I would explain that a circuit breaker protects a service from repeatedly calling a failing dependency. It starts closed and allows calls. If failures exceed a threshold, it opens and fails fast. After a cool-down period, it becomes half-open and allows a few trial calls. If those succeed, it closes again; if they fail, it opens again. I would combine it with timeouts, bounded retries, fallback, and monitoring.

Common Interview Follow-Ups

Is a circuit breaker the same as a retry?

No. A retry tries the operation again because the failure may be temporary. A circuit breaker stops calling a dependency when it is likely to keep failing.

What are the three circuit breaker states?

Closed, Open, and Half-Open. Closed allows calls, Open fails fast, and Half-Open allows trial calls to check recovery.

Does a circuit breaker fix the downstream service?

No. It protects the caller and reduces pressure on the downstream service, but it does not directly repair the dependency.

What should happen when the circuit is open?

The service can fail fast, return cached/default data, gracefully degrade, or queue work for later depending on the use case.

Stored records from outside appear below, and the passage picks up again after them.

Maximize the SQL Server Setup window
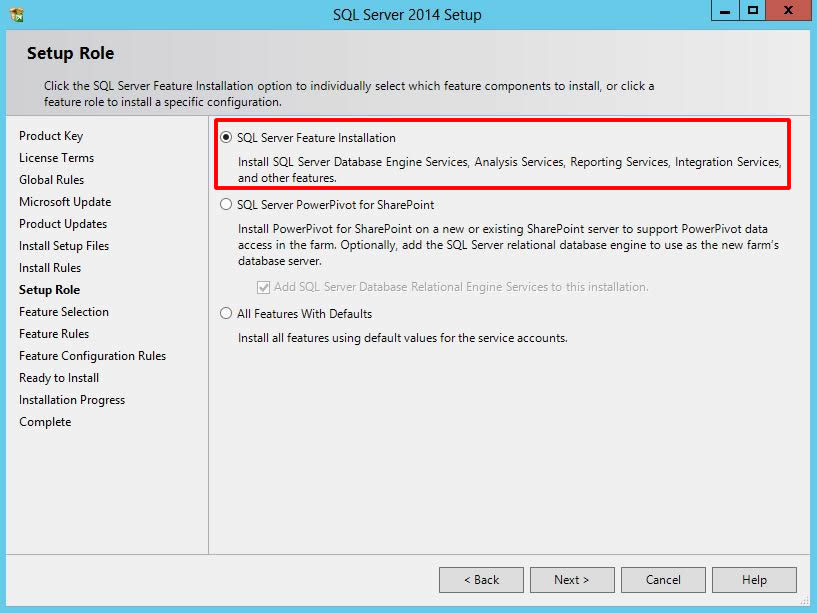The height and width of the screenshot is (613, 817). 753,11
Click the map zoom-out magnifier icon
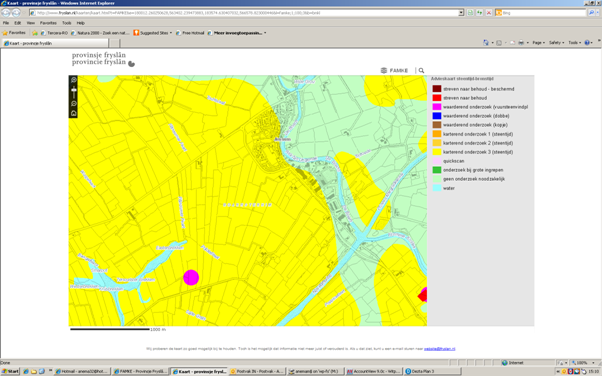This screenshot has width=602, height=376. [74, 104]
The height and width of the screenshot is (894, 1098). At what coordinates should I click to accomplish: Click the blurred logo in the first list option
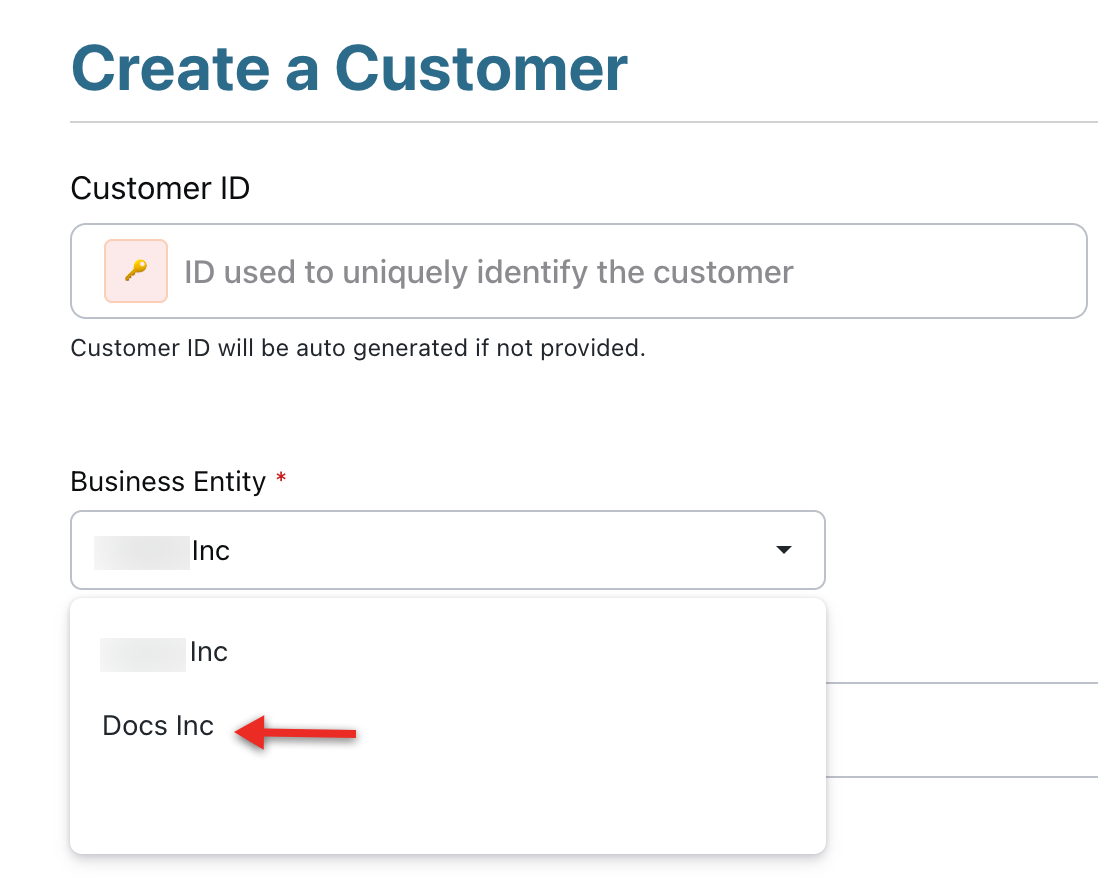pyautogui.click(x=143, y=653)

What mistake do candidates make?

They memorize Closed/Open/Half-Open but do not explain the actual reason: preventing repeated slow calls from consuming resources and causing cascading failures.

Final Takeaway

A circuit breaker is a resilience pattern for remote dependencies. It detects repeated failures, temporarily stops calls, fails fast, tests recovery later, and helps prevent one failing service from dragging down the rest of the system.